OK, I have sklearn classifier and now I want to extend it. Is it possible?
In our product there is scikit-learn
classifier (sklearn.linear_model.SGDClassifier
to be more precise).
We deliver this trained model to our customers but in some cases classes in the model and classes that the customer want to detect could be different.
In this article I’m going to built news classifier that split news feed into three classes: “rec.sport.baseball”, “talk.politics.guns” and “comp.sys.ibm.pc.hardware”. These are default classes from 20 newsgroup dataset. And then I’ll extend the model so that it could classify “sci.electronics” news.
We have some constraints:
- We deliver models to our customers’ hardware
- We don’t have any possibility to get customers’ documents to train the model
- There are several document types (*.docx, *.pdf, *.jpg, etc) (before train the model we extract text from that documents and this process takes too much time)

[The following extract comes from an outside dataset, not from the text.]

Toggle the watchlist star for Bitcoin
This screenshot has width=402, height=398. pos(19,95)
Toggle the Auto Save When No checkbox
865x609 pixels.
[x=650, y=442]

- In some cases customer don’t have enough samples for exact document class (for example only 10 contracts or 10 invoices)
- We can’t send our dataset for new customers becouse of NDA
There are several ways to acomplish this task (with the example about news).
Train new classifier with new articles about electronics
This is the simpliest solution but we can’t do that becouse of third and fourth reasons (too much time before testing the model and not enough examples for non-electronics documents)
Send existing documents for “rec.sport.baseball”, “talk.politics.guns” and “comp.sys.ibm.pc.hardware” topics to the customer
We can solve the fourth problem with sending our dataset with politcs, sports and hardware texts. But this points us to the fifth constraint.
Encrypt existing documents for “rec.sport.baseball”, “talk.politics.guns” and “comp.sys.ibm.pc.hardware” topics and then send them to the customer
There are two different ways. Let’s make a deal that we use some fast hash function becouse we need to encryt large texts and customers can’t decrypt the texts.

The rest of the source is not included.